### To do
For each line below, write it out exactly as it appears.
*** Begin section ***
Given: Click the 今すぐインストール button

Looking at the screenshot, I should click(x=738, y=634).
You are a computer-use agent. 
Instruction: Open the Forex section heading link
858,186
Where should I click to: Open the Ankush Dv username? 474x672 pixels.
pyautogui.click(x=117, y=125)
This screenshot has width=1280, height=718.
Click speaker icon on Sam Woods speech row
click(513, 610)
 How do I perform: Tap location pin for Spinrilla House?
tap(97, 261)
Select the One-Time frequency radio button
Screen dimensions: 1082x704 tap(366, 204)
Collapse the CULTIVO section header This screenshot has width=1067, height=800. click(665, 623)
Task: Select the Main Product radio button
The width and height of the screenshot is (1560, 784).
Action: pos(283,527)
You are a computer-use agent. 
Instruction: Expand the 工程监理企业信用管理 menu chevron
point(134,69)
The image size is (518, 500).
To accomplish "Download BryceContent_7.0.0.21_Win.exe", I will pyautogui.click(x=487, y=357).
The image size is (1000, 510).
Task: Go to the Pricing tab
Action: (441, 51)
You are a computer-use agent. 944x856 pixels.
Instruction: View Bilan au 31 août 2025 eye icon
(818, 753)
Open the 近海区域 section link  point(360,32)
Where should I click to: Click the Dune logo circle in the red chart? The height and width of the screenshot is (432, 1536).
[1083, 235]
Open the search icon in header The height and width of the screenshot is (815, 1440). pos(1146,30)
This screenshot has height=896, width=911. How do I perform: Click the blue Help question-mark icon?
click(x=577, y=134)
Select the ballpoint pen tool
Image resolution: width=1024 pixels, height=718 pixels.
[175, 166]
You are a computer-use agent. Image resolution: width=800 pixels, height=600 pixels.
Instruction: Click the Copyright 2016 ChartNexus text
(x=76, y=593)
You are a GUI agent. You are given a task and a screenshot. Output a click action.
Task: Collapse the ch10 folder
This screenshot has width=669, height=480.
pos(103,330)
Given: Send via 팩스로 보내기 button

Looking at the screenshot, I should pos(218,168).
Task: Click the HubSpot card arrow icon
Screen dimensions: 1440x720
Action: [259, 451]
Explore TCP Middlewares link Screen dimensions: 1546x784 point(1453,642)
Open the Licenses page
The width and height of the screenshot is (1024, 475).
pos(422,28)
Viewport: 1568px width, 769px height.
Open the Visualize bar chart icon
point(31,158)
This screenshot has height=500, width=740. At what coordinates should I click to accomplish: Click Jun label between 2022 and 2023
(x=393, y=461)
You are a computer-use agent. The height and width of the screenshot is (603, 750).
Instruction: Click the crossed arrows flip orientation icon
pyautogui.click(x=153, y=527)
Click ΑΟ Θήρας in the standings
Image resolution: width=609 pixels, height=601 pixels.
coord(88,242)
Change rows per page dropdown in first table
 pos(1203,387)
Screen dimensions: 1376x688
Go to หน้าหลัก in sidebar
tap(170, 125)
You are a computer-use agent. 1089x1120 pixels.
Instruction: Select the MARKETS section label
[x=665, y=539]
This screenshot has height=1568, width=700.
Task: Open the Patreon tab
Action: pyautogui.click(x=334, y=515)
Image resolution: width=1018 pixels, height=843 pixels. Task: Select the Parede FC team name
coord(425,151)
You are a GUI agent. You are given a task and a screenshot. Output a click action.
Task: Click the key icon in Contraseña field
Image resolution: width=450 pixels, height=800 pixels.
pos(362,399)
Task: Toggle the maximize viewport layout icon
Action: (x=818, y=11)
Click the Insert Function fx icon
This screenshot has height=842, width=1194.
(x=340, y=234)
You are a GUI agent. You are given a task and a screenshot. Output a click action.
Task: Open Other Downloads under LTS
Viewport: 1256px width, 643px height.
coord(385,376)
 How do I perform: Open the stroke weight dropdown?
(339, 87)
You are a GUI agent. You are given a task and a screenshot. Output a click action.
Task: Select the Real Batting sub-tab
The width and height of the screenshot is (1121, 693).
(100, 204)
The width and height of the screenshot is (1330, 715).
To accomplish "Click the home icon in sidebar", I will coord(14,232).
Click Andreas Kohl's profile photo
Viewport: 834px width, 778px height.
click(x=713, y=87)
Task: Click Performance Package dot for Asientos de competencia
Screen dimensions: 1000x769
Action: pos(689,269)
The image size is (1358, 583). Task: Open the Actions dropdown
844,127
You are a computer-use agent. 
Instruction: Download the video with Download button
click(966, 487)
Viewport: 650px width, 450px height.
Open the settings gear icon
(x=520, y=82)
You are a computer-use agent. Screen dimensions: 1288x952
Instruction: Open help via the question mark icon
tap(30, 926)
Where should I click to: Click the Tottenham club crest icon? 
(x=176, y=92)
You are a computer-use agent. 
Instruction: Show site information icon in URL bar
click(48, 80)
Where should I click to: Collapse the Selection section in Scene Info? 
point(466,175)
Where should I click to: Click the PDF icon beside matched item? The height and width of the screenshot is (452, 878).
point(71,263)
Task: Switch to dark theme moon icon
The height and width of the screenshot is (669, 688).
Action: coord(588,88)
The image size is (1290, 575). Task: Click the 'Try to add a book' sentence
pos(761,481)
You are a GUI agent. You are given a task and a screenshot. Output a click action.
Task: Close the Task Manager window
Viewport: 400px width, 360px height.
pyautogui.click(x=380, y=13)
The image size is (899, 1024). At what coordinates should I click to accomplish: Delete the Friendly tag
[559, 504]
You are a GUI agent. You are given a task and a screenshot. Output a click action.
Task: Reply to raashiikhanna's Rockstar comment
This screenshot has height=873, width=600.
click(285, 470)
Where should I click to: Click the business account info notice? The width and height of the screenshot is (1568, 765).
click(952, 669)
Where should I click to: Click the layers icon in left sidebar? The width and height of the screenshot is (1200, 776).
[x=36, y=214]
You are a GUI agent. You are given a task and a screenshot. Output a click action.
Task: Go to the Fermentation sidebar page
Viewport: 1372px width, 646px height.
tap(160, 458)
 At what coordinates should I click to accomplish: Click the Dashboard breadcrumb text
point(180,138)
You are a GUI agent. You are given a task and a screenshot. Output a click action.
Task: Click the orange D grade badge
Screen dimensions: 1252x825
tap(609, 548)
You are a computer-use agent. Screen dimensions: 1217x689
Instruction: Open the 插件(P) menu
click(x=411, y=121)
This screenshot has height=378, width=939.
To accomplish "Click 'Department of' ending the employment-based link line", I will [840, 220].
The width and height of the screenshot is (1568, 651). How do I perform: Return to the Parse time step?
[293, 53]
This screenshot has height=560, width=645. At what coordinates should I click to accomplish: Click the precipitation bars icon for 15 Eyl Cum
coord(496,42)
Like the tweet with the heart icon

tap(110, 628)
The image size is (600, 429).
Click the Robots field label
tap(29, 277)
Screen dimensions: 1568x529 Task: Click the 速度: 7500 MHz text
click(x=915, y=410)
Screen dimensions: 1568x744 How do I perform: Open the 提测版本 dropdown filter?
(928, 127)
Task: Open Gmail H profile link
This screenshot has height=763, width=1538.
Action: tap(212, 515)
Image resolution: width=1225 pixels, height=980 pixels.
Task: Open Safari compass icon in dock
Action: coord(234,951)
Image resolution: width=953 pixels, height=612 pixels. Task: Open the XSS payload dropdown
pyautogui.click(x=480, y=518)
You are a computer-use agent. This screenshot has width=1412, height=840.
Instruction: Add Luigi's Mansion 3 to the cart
*** End section ***
### Written answer
Given: Click the 今すぐインストール button

Looking at the screenshot, I should click(x=738, y=634).
You are a computer-use agent. 
Instruction: Open the Forex section heading link
858,186
Where should I click to: Open the Ankush Dv username? 474x672 pixels.
pyautogui.click(x=117, y=125)
This screenshot has width=1280, height=718.
Click speaker icon on Sam Woods speech row
click(513, 610)
 How do I perform: Tap location pin for Spinrilla House?
tap(97, 261)
Select the One-Time frequency radio button
Screen dimensions: 1082x704 tap(366, 204)
Collapse the CULTIVO section header This screenshot has width=1067, height=800. click(665, 623)
Task: Select the Main Product radio button
The width and height of the screenshot is (1560, 784).
Action: pos(283,527)
You are a computer-use agent. 
Instruction: Expand the 工程监理企业信用管理 menu chevron
point(134,69)
The image size is (518, 500).
To accomplish "Download BryceContent_7.0.0.21_Win.exe", I will pyautogui.click(x=487, y=357).
The image size is (1000, 510).
Task: Go to the Pricing tab
Action: (441, 51)
You are a computer-use agent. 944x856 pixels.
Instruction: View Bilan au 31 août 2025 eye icon
(818, 753)
Open the 近海区域 section link  point(360,32)
Where should I click to: Click the Dune logo circle in the red chart? The height and width of the screenshot is (432, 1536).
[1083, 235]
Open the search icon in header The height and width of the screenshot is (815, 1440). pos(1146,30)
This screenshot has height=896, width=911. How do I perform: Click the blue Help question-mark icon?
click(x=577, y=134)
Select the ballpoint pen tool
Image resolution: width=1024 pixels, height=718 pixels.
[175, 166]
You are a computer-use agent. Image resolution: width=800 pixels, height=600 pixels.
Instruction: Click the Copyright 2016 ChartNexus text
(x=76, y=593)
You are a GUI agent. You are given a task and a screenshot. Output a click action.
Task: Collapse the ch10 folder
This screenshot has width=669, height=480.
pos(103,330)
Given: Send via 팩스로 보내기 button

Looking at the screenshot, I should pos(218,168).
Task: Click the HubSpot card arrow icon
Screen dimensions: 1440x720
Action: [259, 451]
Explore TCP Middlewares link Screen dimensions: 1546x784 point(1453,642)
Open the Licenses page
The width and height of the screenshot is (1024, 475).
pos(422,28)
Viewport: 1568px width, 769px height.
Open the Visualize bar chart icon
point(31,158)
This screenshot has height=500, width=740. At what coordinates should I click to accomplish: Click Jun label between 2022 and 2023
(x=393, y=461)
You are a computer-use agent. The height and width of the screenshot is (603, 750).
Instruction: Click the crossed arrows flip orientation icon
pyautogui.click(x=153, y=527)
Click ΑΟ Θήρας in the standings
Image resolution: width=609 pixels, height=601 pixels.
coord(88,242)
Change rows per page dropdown in first table
 pos(1203,387)
Screen dimensions: 1376x688
Go to หน้าหลัก in sidebar
tap(170, 125)
You are a computer-use agent. 1089x1120 pixels.
Instruction: Select the MARKETS section label
[x=665, y=539]
This screenshot has height=1568, width=700.
Task: Open the Patreon tab
Action: pyautogui.click(x=334, y=515)
Image resolution: width=1018 pixels, height=843 pixels. Task: Select the Parede FC team name
coord(425,151)
You are a GUI agent. You are given a task and a screenshot. Output a click action.
Task: Click the key icon in Contraseña field
Image resolution: width=450 pixels, height=800 pixels.
pos(362,399)
Task: Toggle the maximize viewport layout icon
Action: (x=818, y=11)
Click the Insert Function fx icon
This screenshot has height=842, width=1194.
(x=340, y=234)
You are a GUI agent. You are given a task and a screenshot. Output a click action.
Task: Open Other Downloads under LTS
Viewport: 1256px width, 643px height.
coord(385,376)
 How do I perform: Open the stroke weight dropdown?
(339, 87)
You are a GUI agent. You are given a task and a screenshot. Output a click action.
Task: Select the Real Batting sub-tab
The width and height of the screenshot is (1121, 693).
(100, 204)
The width and height of the screenshot is (1330, 715).
To accomplish "Click the home icon in sidebar", I will coord(14,232).
Click Andreas Kohl's profile photo
Viewport: 834px width, 778px height.
click(x=713, y=87)
Task: Click Performance Package dot for Asientos de competencia
Screen dimensions: 1000x769
Action: pos(689,269)
The image size is (1358, 583). Task: Open the Actions dropdown
844,127
You are a computer-use agent. 
Instruction: Download the video with Download button
click(966, 487)
Viewport: 650px width, 450px height.
Open the settings gear icon
(x=520, y=82)
You are a computer-use agent. Screen dimensions: 1288x952
Instruction: Open help via the question mark icon
tap(30, 926)
Where should I click to: Click the Tottenham club crest icon? 
(x=176, y=92)
You are a computer-use agent. 
Instruction: Show site information icon in URL bar
click(48, 80)
Where should I click to: Collapse the Selection section in Scene Info? 
point(466,175)
Where should I click to: Click the PDF icon beside matched item? The height and width of the screenshot is (452, 878).
point(71,263)
Task: Switch to dark theme moon icon
The height and width of the screenshot is (669, 688).
Action: coord(588,88)
The image size is (1290, 575). Task: Click the 'Try to add a book' sentence
pos(761,481)
You are a GUI agent. You are given a task and a screenshot. Output a click action.
Task: Close the Task Manager window
Viewport: 400px width, 360px height.
pyautogui.click(x=380, y=13)
The image size is (899, 1024). At what coordinates should I click to accomplish: Delete the Friendly tag
[559, 504]
You are a GUI agent. You are given a task and a screenshot. Output a click action.
Task: Reply to raashiikhanna's Rockstar comment
This screenshot has height=873, width=600.
click(285, 470)
Where should I click to: Click the business account info notice? The width and height of the screenshot is (1568, 765).
click(952, 669)
Where should I click to: Click the layers icon in left sidebar? The width and height of the screenshot is (1200, 776).
[x=36, y=214]
You are a GUI agent. You are given a task and a screenshot. Output a click action.
Task: Go to the Fermentation sidebar page
Viewport: 1372px width, 646px height.
tap(160, 458)
 At what coordinates should I click to accomplish: Click the Dashboard breadcrumb text
point(180,138)
You are a GUI agent. You are given a task and a screenshot. Output a click action.
Task: Click the orange D grade badge
Screen dimensions: 1252x825
tap(609, 548)
You are a computer-use agent. Screen dimensions: 1217x689
Instruction: Open the 插件(P) menu
click(x=411, y=121)
This screenshot has height=378, width=939.
To accomplish "Click 'Department of' ending the employment-based link line", I will [840, 220].
The width and height of the screenshot is (1568, 651). How do I perform: Return to the Parse time step?
[293, 53]
This screenshot has height=560, width=645. At what coordinates should I click to accomplish: Click the precipitation bars icon for 15 Eyl Cum
coord(496,42)
Like the tweet with the heart icon

tap(110, 628)
The image size is (600, 429).
Click the Robots field label
tap(29, 277)
Screen dimensions: 1568x529 Task: Click the 速度: 7500 MHz text
click(x=915, y=410)
Screen dimensions: 1568x744 How do I perform: Open the 提测版本 dropdown filter?
(928, 127)
Task: Open Gmail H profile link
This screenshot has height=763, width=1538.
Action: tap(212, 515)
Image resolution: width=1225 pixels, height=980 pixels.
Task: Open Safari compass icon in dock
Action: coord(234,951)
Image resolution: width=953 pixels, height=612 pixels. Task: Open the XSS payload dropdown
pyautogui.click(x=480, y=518)
You are a computer-use agent. This screenshot has width=1412, height=840.
Instruction: Add Luigi's Mansion 3 to the cart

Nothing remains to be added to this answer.